(TASK DIRECTIONS) Quote the following rows exactly as they appear, everything from the line containing "coordinates (142, 536)." down to the line containing "Looking at the image, I should click on (729, 843).".

*** Opening INPUT RECORDS ***

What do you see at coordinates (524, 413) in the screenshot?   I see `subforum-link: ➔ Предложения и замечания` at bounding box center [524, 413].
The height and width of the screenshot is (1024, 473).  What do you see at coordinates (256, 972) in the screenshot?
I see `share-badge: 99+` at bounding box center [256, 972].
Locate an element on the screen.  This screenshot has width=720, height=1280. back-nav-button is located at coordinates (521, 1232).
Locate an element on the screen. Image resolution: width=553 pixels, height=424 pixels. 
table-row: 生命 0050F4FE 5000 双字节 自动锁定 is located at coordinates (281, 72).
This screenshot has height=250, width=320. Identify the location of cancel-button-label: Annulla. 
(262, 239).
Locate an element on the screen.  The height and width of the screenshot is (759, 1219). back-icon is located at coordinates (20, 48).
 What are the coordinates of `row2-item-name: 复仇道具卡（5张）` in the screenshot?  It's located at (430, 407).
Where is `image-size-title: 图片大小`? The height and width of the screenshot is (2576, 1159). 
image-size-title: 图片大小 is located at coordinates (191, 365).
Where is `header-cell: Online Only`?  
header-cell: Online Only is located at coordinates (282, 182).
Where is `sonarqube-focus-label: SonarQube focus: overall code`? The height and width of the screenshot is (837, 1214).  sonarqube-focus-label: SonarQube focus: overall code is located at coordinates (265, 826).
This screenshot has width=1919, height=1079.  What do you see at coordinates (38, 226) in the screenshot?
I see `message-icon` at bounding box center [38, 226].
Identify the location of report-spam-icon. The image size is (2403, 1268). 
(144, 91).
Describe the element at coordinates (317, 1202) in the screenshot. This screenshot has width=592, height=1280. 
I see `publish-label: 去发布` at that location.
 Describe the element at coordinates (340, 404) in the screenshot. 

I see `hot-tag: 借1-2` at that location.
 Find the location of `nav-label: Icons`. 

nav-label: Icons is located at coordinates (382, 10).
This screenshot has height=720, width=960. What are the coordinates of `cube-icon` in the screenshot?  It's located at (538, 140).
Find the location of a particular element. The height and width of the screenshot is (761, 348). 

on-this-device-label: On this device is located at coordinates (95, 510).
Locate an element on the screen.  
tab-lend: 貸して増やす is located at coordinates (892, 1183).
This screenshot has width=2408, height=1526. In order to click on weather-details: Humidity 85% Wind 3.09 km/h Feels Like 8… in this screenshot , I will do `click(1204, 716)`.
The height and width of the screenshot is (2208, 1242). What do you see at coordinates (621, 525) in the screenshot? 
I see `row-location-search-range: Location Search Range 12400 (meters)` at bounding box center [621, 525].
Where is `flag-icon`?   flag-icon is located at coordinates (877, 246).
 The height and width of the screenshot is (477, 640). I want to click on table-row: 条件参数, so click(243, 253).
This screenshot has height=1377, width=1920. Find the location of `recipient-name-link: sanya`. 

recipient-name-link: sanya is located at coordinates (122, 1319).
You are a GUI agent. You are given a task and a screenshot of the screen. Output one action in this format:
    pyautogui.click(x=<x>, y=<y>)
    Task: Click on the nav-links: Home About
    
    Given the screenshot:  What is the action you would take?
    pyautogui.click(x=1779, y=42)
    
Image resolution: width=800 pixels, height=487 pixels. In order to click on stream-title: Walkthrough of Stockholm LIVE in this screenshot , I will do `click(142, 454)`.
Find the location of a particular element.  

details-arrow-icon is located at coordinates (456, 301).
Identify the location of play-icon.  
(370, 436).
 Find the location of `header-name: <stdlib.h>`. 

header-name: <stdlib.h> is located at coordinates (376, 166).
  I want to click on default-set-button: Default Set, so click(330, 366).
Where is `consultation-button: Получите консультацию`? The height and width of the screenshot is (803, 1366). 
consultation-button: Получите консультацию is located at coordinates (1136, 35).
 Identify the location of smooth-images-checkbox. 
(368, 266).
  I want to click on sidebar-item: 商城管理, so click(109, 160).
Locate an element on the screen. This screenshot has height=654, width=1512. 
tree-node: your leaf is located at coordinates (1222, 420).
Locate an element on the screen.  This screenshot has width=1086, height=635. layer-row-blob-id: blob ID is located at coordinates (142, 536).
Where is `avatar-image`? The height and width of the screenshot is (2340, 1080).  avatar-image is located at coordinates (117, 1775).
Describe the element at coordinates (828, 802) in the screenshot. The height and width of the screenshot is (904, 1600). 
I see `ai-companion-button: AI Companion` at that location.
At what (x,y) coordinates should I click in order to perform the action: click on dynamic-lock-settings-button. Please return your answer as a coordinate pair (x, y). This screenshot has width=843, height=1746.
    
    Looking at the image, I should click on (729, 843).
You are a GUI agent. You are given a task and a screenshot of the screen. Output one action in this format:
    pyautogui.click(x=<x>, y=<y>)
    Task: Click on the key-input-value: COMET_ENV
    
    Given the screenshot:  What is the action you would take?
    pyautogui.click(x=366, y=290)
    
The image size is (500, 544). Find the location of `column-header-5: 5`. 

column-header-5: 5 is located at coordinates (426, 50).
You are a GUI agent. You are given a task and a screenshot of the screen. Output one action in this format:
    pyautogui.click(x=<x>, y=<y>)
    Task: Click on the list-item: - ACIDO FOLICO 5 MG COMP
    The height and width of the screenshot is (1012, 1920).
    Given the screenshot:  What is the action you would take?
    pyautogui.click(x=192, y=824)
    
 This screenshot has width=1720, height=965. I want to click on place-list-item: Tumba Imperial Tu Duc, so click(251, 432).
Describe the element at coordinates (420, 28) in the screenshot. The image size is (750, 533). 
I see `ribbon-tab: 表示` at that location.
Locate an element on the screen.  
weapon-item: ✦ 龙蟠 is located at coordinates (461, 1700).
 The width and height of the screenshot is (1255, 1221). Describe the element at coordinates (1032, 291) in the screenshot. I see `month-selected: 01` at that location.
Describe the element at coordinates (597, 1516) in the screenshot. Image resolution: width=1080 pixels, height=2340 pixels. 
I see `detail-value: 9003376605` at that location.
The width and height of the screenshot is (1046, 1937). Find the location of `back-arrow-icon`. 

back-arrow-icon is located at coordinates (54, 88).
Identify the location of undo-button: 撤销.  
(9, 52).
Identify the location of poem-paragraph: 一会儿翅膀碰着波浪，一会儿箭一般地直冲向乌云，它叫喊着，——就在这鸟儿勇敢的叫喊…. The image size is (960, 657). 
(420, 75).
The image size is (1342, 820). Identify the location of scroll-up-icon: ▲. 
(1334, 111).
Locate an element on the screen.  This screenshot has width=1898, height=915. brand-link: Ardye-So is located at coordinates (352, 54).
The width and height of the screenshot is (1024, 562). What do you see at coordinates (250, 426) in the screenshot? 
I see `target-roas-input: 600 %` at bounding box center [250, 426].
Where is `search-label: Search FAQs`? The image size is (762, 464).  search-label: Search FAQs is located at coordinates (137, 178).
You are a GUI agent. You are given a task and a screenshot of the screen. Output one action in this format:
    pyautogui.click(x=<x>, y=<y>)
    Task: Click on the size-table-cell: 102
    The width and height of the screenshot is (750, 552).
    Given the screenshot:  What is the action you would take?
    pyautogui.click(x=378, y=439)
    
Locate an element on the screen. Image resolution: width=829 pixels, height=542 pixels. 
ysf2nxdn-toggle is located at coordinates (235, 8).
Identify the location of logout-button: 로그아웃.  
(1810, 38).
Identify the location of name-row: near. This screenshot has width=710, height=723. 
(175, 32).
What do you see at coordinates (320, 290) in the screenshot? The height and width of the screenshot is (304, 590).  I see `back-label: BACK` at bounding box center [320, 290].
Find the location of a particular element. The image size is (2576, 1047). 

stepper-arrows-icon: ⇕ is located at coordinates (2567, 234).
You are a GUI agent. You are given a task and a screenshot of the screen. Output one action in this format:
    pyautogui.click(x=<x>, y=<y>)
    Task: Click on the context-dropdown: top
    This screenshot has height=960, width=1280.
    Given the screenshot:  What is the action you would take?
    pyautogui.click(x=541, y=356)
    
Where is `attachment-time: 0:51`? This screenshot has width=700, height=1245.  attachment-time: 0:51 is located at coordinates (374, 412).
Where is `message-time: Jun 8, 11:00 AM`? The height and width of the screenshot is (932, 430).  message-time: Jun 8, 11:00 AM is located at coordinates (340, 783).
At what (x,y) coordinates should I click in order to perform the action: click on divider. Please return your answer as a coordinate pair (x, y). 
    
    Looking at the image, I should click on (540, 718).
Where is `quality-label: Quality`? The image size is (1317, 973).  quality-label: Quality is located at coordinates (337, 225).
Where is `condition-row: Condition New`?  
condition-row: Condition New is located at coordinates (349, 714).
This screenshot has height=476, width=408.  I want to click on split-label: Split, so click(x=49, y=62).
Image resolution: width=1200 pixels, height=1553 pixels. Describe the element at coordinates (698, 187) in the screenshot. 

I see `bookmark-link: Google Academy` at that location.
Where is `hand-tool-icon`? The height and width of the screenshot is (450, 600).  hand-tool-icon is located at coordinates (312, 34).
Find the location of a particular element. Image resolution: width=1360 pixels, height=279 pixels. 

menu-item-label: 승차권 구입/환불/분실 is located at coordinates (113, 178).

*** Closing INPUT RECORDS ***

(SOLUTION)
Locate an element on the screen.  This screenshot has width=1086, height=635. layer-row-blob-id: blob ID is located at coordinates (142, 536).
Where is `avatar-image`? The height and width of the screenshot is (2340, 1080).  avatar-image is located at coordinates (117, 1775).
Describe the element at coordinates (828, 802) in the screenshot. The height and width of the screenshot is (904, 1600). 
I see `ai-companion-button: AI Companion` at that location.
At what (x,y) coordinates should I click in order to perform the action: click on dynamic-lock-settings-button. Please return your answer as a coordinate pair (x, y). This screenshot has width=843, height=1746.
    
    Looking at the image, I should click on (729, 843).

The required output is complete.